A young farmer standing a few steps away glanced over at us, then looked away, scowling. I frowned at my brother. “We must mind our manners,” I told him softly in Thai.
With the profits from our time with P.T Barnum, we had purchased a farm in this small North Carolina town. For the past year, we had worked hard on the land—and worked equally hard to become part of the community. Initially, the local people were wary of us. Not only were we a curiosity—two men linked to make one—but we were foreign as well. It had been kind of our neighbor to invite us to this party, a celebration of his daughter’s wedding. I did not want to offend him or the other townspeople.
“Tell me—which do you want?” my brother insisted. His voice was loud. He had been drinking and he would not be put off.
I glanced across the barn. The two young women were standing near the fiddle player, tapping their feet in time to the music and watching half a dozen couples dancing a Virginia reel. The tall one was laughing. “I favor the tall one.”
“Good enough, then,” he agreed. “Let’s go.”
“What do you mean?”
“We’ll ask them to dance.”
“We can’t…”
But it was too late. He had already started across the barn and I had to accompany him. I could plant my feet and resist, but that would only start a quarrel. I did not want to fight with my brother here, in front of all these strangers.
“Good afternoon, ladies,” my brother said in English. “You look lovely tonight.”
He introduced us and the taller woman laughed. “We know who you are,” she said. “You’re famous.”
“You have the advantage of us,” my brother said. “You know who we are but we don’t know who you are.”
“Sarah Ann Yates,” said the taller woman. “This is my sister, Adelaide.”
“I heard about you,” Adelaide said softly. “You bought the Johnson farm.”
“Indeed we did,” my brother said. “We’re neighbors.”
The song came to a close. The dancers clapped for the fiddle player. A few couples headed for the cider keg at the side of the dance floor.
“It’s fine music, isn’t it?” my brother was saying to Adelaide. “Perhaps you and your sister would care to dance?”
I smiled at Sarah Ann, feeling shy but having no choice.
Adelaide glanced at the dancers, then back at my brother. “It seems rather awkward…” she murmured
My brother answered before I could speak. “My brother and I can manage anything any other men can manage.”
“Oh, let’s give it a try,” Sarah Ann said, smiling. She placed her hand on my arm and my brother took Adelaide’s hand.

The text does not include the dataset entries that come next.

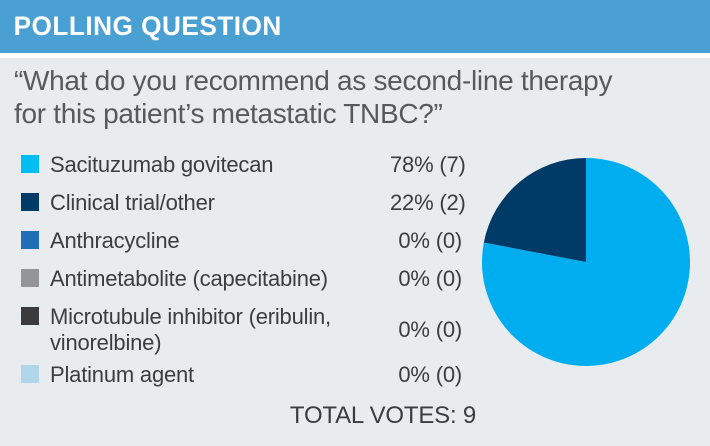 This screenshot has width=710, height=446. Describe the element at coordinates (132, 202) in the screenshot. I see `legend-label: Clinical trial/other` at that location.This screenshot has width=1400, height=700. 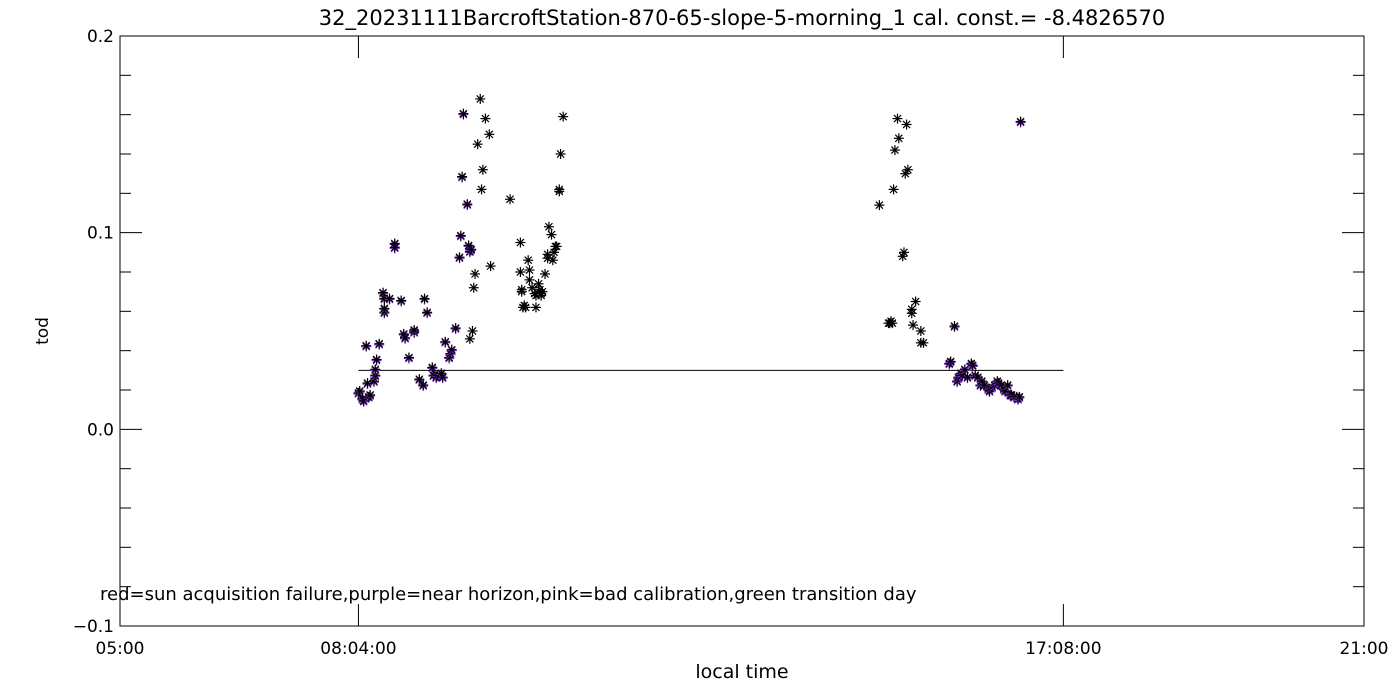 I want to click on y-tick-label: 0.0, so click(x=100, y=430). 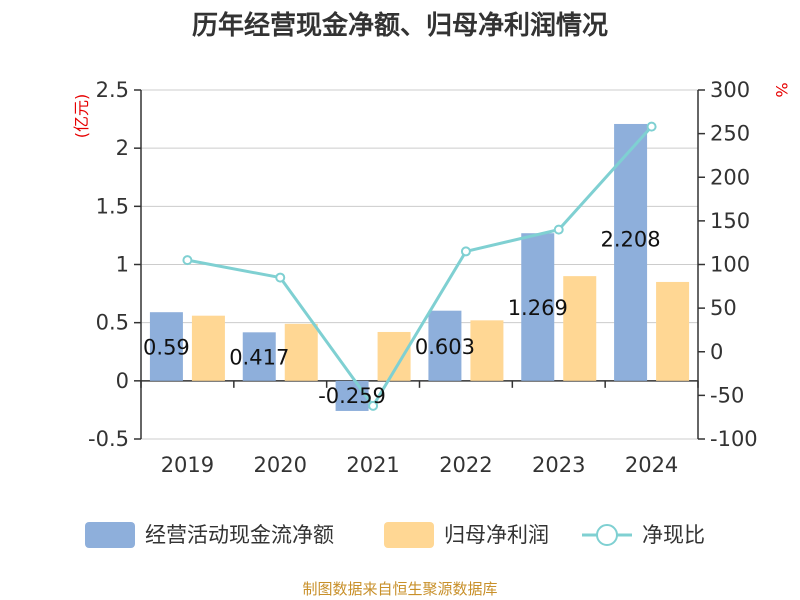 I want to click on left-tick-label: -0.5, so click(x=108, y=439).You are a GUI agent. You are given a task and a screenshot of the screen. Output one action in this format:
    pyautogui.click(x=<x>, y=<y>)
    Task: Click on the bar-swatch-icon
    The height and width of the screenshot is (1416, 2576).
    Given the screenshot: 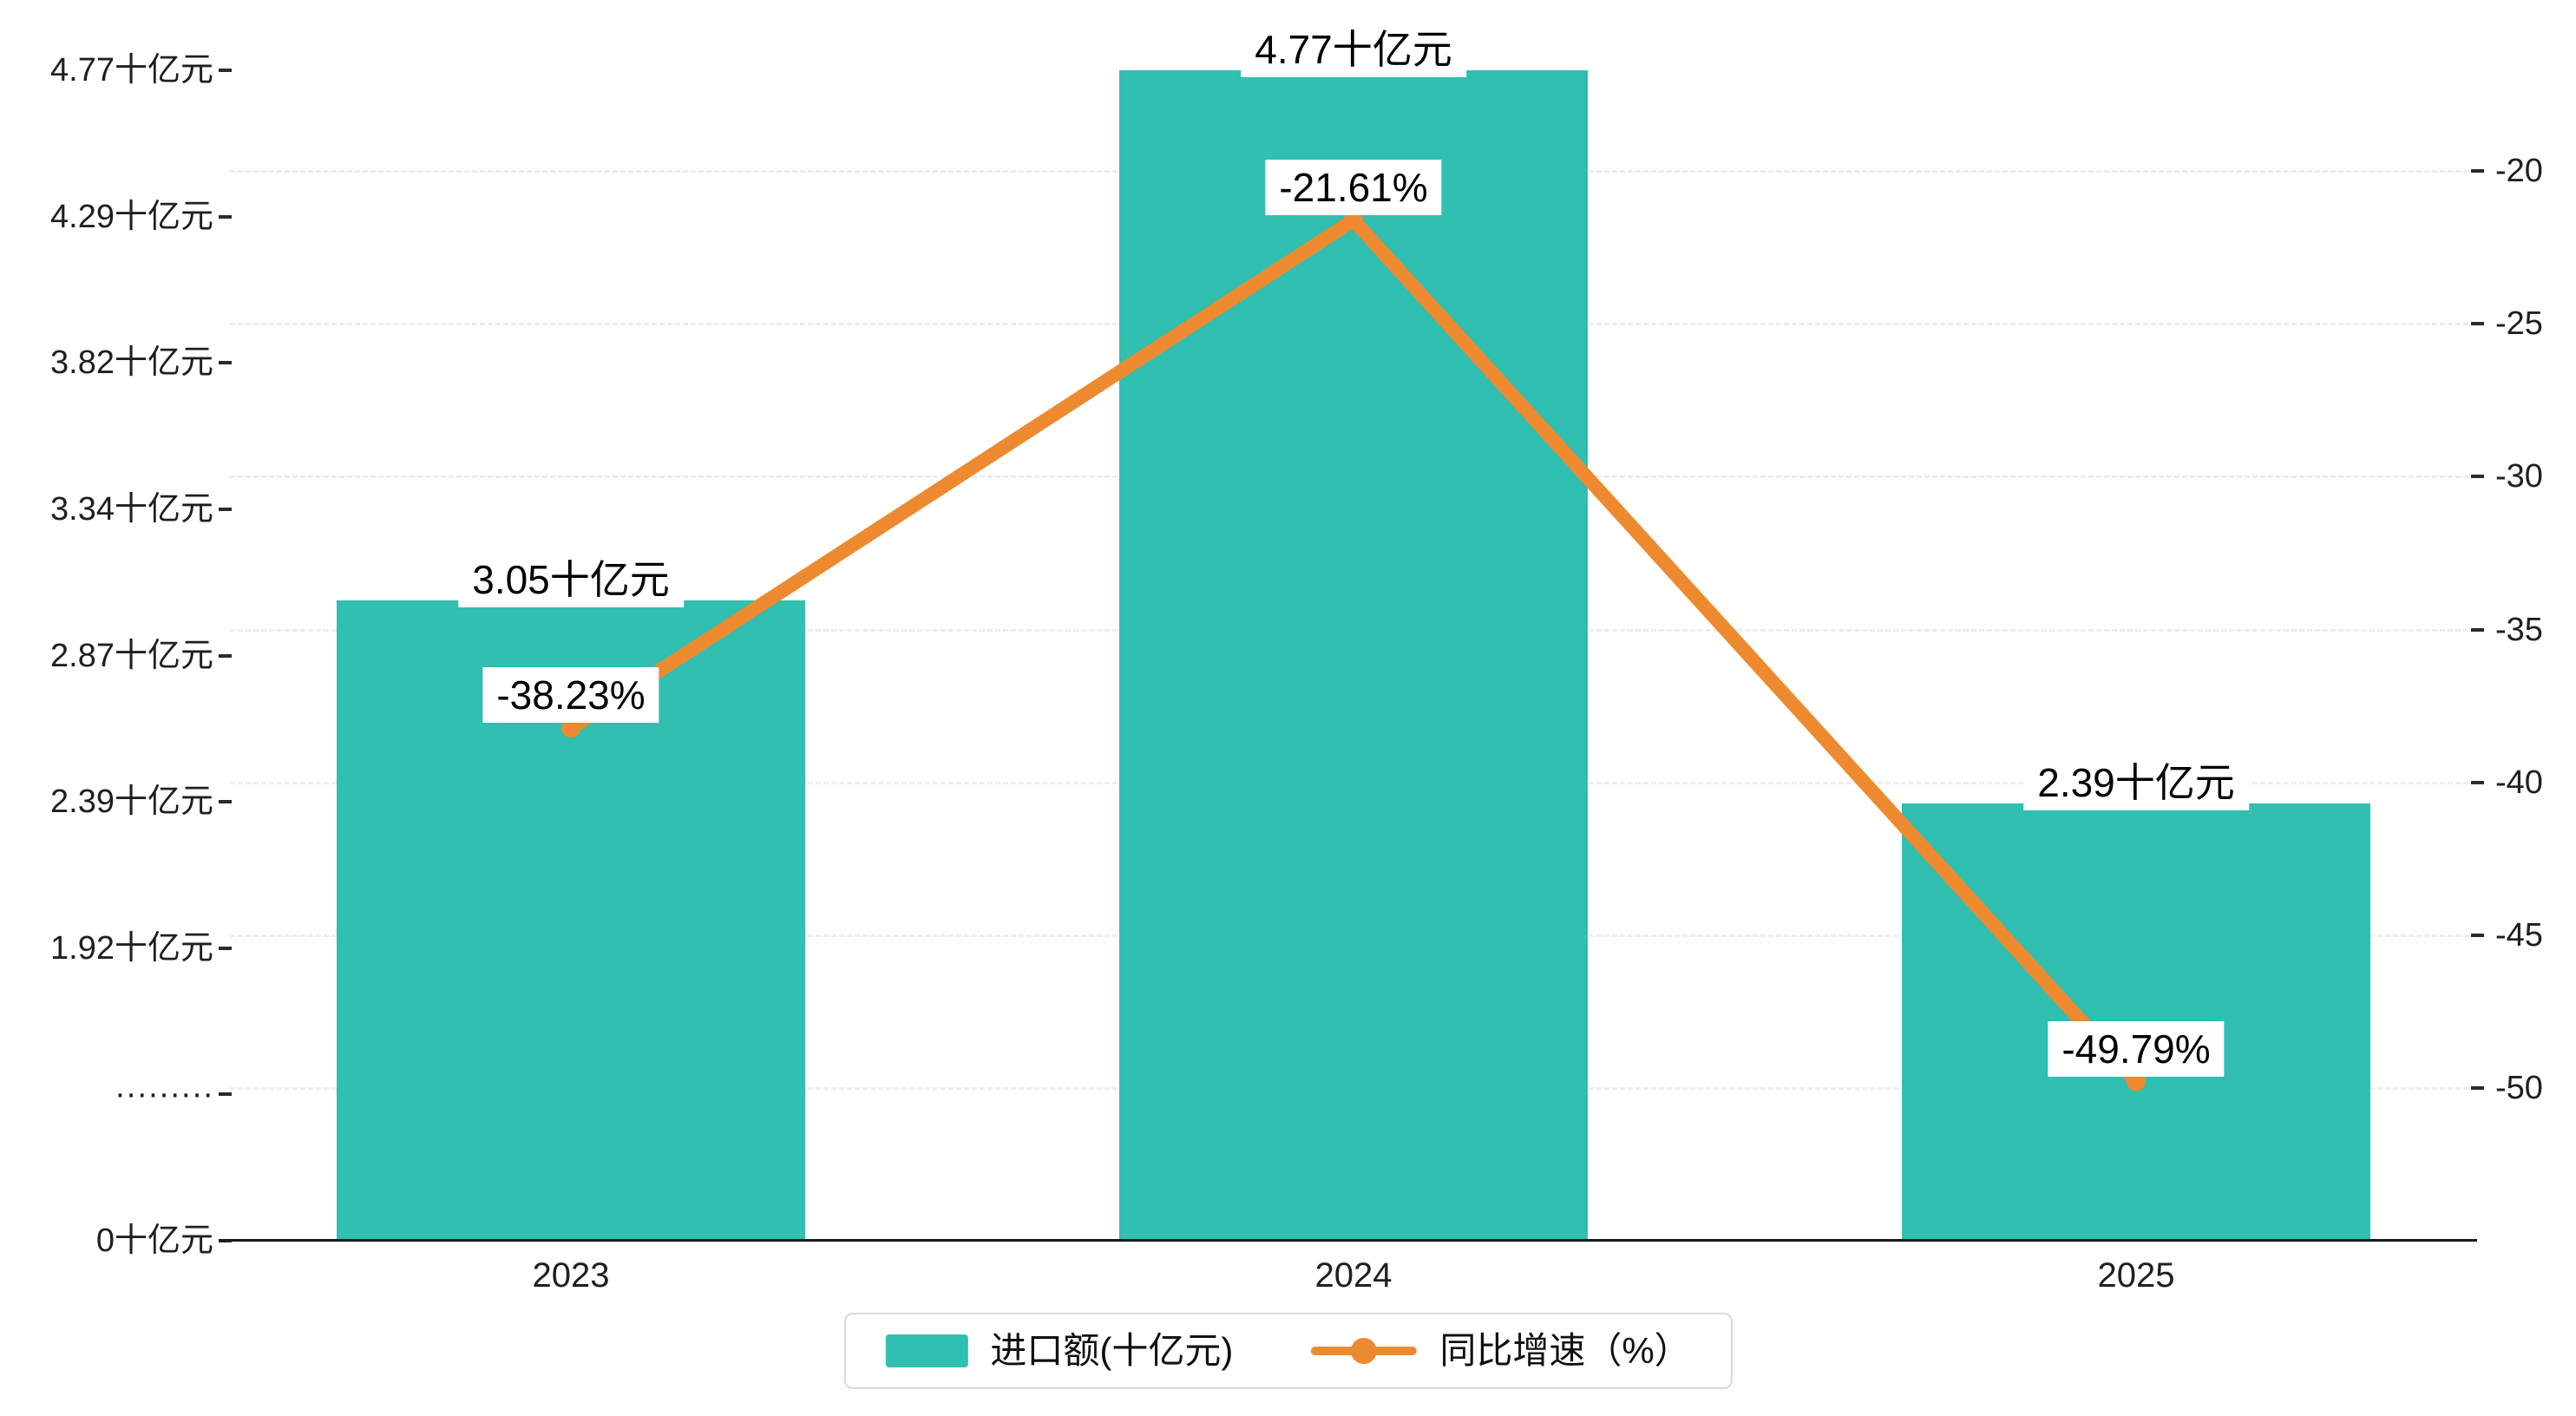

As children, living in a bamboo hut on the river, my brother and I had learned to swim, working together and coordinating our movements. When we began appearing on stage, we had learned to tumble and somersault, always aware of the connection between us. Compared to that, dancing was easy. We had to modify some of the steps and it confused the other dancers at first. They moved back to give us room when the call came to swing your partner, since we took twice as much space to swing as an ordinary couple, but we managed.
When the fiddler’s tune came to an end, we stood beside the dance floor and my brother told the sisters about our travels across America, about our tour of Europe. I was always aware, as we talked, of the warmth of Sarah Ann’s hand on my arm. When we stepped outside for a breath of air, Sarah Ann kissed me on the cheek, a sweet and fleeting touch.
That was decades ago. We were young men then. Now we are old.
It is Dr. Ruschenberger’s move. While he studies the chessboard, I listen to my brother tell the doctor’s assistant about the other prodigies in P.T. Barnum’s show: the wild woman, the fat lady, the hermaphrodite who had the breasts of a woman and the genitals of a man. He is describing their bodies to the young man in graphic detail—the hair on the wild woman’s belly was as thick and curly as the dark locks that covered her pubes; the fat lady’s breasts were immense, each as twice the size of a man’s head; the hermaphrodite had a penis as well as a vagina.
Adelaide’s eyes are on her sewing. She is ignoring my brother’s talk. She is silent and beautiful in her serenity. I study the chessboard, listening to my brother tell of the time that he convinced a New York tart to join him in bed, paying double, he said, because she would do double duty. He laughs. “And indeed she did. I had her as many times as two men. But my brother wouldn’t have her at all. Just lay there and slept, not interested at all.”
The doctor moves a rook and I turn my attention to the chessboard. “Check,” the doctor says. Then, a few moves later, “Checkmate.”
The doctor and his assistant take their leave when the clock on the mantle strikes eleven, riding away to the inn in town and leaving us alone.